- Instructions to follow
Update the entries below by replacing each occurrence of "GUI agent" with "interface agent" throughout all of them, leaving everything else unchanged.

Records
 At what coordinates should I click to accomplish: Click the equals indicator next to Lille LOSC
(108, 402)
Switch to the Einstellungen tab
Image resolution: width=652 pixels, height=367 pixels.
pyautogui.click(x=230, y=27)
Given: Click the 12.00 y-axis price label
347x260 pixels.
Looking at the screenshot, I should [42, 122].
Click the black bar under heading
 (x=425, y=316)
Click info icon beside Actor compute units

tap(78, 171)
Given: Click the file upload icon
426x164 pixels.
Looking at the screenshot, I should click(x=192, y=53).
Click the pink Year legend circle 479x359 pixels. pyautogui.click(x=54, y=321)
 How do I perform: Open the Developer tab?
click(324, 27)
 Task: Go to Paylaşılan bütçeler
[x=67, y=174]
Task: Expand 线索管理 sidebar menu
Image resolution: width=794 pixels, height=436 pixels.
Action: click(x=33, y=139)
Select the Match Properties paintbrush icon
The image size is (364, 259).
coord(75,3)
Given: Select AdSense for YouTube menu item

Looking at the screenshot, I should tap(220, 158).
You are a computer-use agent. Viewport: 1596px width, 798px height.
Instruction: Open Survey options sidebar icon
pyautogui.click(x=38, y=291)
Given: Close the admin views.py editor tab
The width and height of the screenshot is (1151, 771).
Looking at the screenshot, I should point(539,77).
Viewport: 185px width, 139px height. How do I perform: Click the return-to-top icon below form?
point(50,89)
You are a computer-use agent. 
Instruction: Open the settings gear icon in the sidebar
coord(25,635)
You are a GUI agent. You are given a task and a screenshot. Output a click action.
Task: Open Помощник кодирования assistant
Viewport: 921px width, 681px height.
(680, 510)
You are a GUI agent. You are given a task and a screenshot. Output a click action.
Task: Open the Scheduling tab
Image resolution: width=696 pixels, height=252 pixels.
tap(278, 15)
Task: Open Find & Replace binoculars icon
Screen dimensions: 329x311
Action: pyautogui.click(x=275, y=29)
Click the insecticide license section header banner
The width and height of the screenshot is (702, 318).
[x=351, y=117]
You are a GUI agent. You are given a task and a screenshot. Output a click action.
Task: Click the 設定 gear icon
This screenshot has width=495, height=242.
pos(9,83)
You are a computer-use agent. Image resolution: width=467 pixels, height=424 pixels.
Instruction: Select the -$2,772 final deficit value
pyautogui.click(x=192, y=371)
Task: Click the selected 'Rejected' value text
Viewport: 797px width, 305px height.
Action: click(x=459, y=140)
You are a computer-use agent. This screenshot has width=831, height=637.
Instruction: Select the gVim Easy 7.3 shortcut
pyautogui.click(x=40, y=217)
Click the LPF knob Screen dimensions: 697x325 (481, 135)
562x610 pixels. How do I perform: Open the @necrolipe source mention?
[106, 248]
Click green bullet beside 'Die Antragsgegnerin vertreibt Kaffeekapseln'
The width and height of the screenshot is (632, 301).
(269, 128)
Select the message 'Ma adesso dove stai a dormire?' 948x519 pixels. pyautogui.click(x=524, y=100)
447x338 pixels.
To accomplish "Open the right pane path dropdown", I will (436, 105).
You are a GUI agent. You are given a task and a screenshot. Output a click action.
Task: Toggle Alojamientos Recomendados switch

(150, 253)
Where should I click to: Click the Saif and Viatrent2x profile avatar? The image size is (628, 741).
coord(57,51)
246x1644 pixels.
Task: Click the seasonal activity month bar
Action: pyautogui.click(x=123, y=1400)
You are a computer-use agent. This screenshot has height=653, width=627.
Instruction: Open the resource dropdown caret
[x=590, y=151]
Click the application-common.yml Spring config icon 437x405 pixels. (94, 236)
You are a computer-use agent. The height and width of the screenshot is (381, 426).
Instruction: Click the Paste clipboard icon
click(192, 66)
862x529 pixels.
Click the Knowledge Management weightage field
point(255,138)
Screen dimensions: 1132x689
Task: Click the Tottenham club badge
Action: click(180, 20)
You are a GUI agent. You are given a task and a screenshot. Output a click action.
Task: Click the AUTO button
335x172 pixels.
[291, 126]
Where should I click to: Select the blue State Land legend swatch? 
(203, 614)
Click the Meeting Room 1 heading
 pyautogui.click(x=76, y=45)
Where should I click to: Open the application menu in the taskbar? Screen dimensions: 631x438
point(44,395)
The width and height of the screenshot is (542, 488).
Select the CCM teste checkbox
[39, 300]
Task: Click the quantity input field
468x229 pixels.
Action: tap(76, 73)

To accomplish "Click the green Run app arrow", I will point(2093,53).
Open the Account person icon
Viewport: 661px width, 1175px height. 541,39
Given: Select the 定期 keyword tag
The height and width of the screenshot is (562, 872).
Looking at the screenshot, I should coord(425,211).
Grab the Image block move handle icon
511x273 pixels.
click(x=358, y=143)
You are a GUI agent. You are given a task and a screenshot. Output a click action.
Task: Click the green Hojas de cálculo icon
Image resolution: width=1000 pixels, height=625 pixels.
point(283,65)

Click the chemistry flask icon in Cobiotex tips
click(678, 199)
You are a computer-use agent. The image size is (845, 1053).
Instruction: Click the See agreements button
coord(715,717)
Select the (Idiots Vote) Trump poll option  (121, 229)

- Full output
 At what coordinates should I click to accomplish: Click the equals indicator next to Lille LOSC
(108, 402)
Switch to the Einstellungen tab
Image resolution: width=652 pixels, height=367 pixels.
pyautogui.click(x=230, y=27)
Given: Click the 12.00 y-axis price label
347x260 pixels.
Looking at the screenshot, I should [42, 122].
Click the black bar under heading
 (x=425, y=316)
Click info icon beside Actor compute units

tap(78, 171)
Given: Click the file upload icon
426x164 pixels.
Looking at the screenshot, I should click(x=192, y=53).
Click the pink Year legend circle 479x359 pixels. pyautogui.click(x=54, y=321)
 How do I perform: Open the Developer tab?
click(324, 27)
 Task: Go to Paylaşılan bütçeler
[x=67, y=174]
Task: Expand 线索管理 sidebar menu
Image resolution: width=794 pixels, height=436 pixels.
Action: click(x=33, y=139)
Select the Match Properties paintbrush icon
The image size is (364, 259).
coord(75,3)
Given: Select AdSense for YouTube menu item

Looking at the screenshot, I should tap(220, 158).
You are a computer-use agent. Viewport: 1596px width, 798px height.
Instruction: Open Survey options sidebar icon
pyautogui.click(x=38, y=291)
Given: Close the admin views.py editor tab
The width and height of the screenshot is (1151, 771).
Looking at the screenshot, I should point(539,77).
Viewport: 185px width, 139px height. How do I perform: Click the return-to-top icon below form?
point(50,89)
You are a computer-use agent. 
Instruction: Open the settings gear icon in the sidebar
coord(25,635)
You are a interface agent. You are given a task and a screenshot. Output a click action.
Task: Open Помощник кодирования assistant
Viewport: 921px width, 681px height.
(680, 510)
You are a interface agent. You are given a task and a screenshot. Output a click action.
Task: Open the Scheduling tab
Image resolution: width=696 pixels, height=252 pixels.
tap(278, 15)
Task: Open Find & Replace binoculars icon
Screen dimensions: 329x311
Action: pyautogui.click(x=275, y=29)
Click the insecticide license section header banner
The width and height of the screenshot is (702, 318).
[x=351, y=117]
You are a interface agent. You are given a task and a screenshot. Output a click action.
Task: Click the 設定 gear icon
This screenshot has width=495, height=242.
pos(9,83)
You are a computer-use agent. Image resolution: width=467 pixels, height=424 pixels.
Instruction: Select the -$2,772 final deficit value
pyautogui.click(x=192, y=371)
Task: Click the selected 'Rejected' value text
Viewport: 797px width, 305px height.
Action: click(x=459, y=140)
You are a computer-use agent. This screenshot has width=831, height=637.
Instruction: Select the gVim Easy 7.3 shortcut
pyautogui.click(x=40, y=217)
Click the LPF knob Screen dimensions: 697x325 (481, 135)
562x610 pixels. How do I perform: Open the @necrolipe source mention?
[106, 248]
Click green bullet beside 'Die Antragsgegnerin vertreibt Kaffeekapseln'
The width and height of the screenshot is (632, 301).
(269, 128)
Select the message 'Ma adesso dove stai a dormire?' 948x519 pixels. pyautogui.click(x=524, y=100)
447x338 pixels.
To accomplish "Open the right pane path dropdown", I will (436, 105).
You are a interface agent. You are given a task and a screenshot. Output a click action.
Task: Toggle Alojamientos Recomendados switch

(150, 253)
Where should I click to: Click the Saif and Viatrent2x profile avatar? The image size is (628, 741).
coord(57,51)
246x1644 pixels.
Task: Click the seasonal activity month bar
Action: pyautogui.click(x=123, y=1400)
You are a computer-use agent. This screenshot has height=653, width=627.
Instruction: Open the resource dropdown caret
[x=590, y=151]
Click the application-common.yml Spring config icon 437x405 pixels. (94, 236)
You are a computer-use agent. The height and width of the screenshot is (381, 426).
Instruction: Click the Paste clipboard icon
click(192, 66)
862x529 pixels.
Click the Knowledge Management weightage field
point(255,138)
Screen dimensions: 1132x689
Task: Click the Tottenham club badge
Action: click(180, 20)
You are a interface agent. You are given a task and a screenshot. Output a click action.
Task: Click the AUTO button
335x172 pixels.
[291, 126]
Where should I click to: Select the blue State Land legend swatch? 
(203, 614)
Click the Meeting Room 1 heading
 pyautogui.click(x=76, y=45)
Where should I click to: Open the application menu in the taskbar? Screen dimensions: 631x438
point(44,395)
The width and height of the screenshot is (542, 488).
Select the CCM teste checkbox
[39, 300]
Task: Click the quantity input field
468x229 pixels.
Action: tap(76, 73)

To accomplish "Click the green Run app arrow", I will point(2093,53).
Open the Account person icon
Viewport: 661px width, 1175px height. 541,39
Given: Select the 定期 keyword tag
The height and width of the screenshot is (562, 872).
Looking at the screenshot, I should coord(425,211).
Grab the Image block move handle icon
511x273 pixels.
click(x=358, y=143)
You are a interface agent. You are given a task and a screenshot. Output a click action.
Task: Click the green Hojas de cálculo icon
Image resolution: width=1000 pixels, height=625 pixels.
point(283,65)

Click the chemistry flask icon in Cobiotex tips
click(678, 199)
You are a computer-use agent. The image size is (845, 1053).
Instruction: Click the See agreements button
coord(715,717)
Select the (Idiots Vote) Trump poll option  (121, 229)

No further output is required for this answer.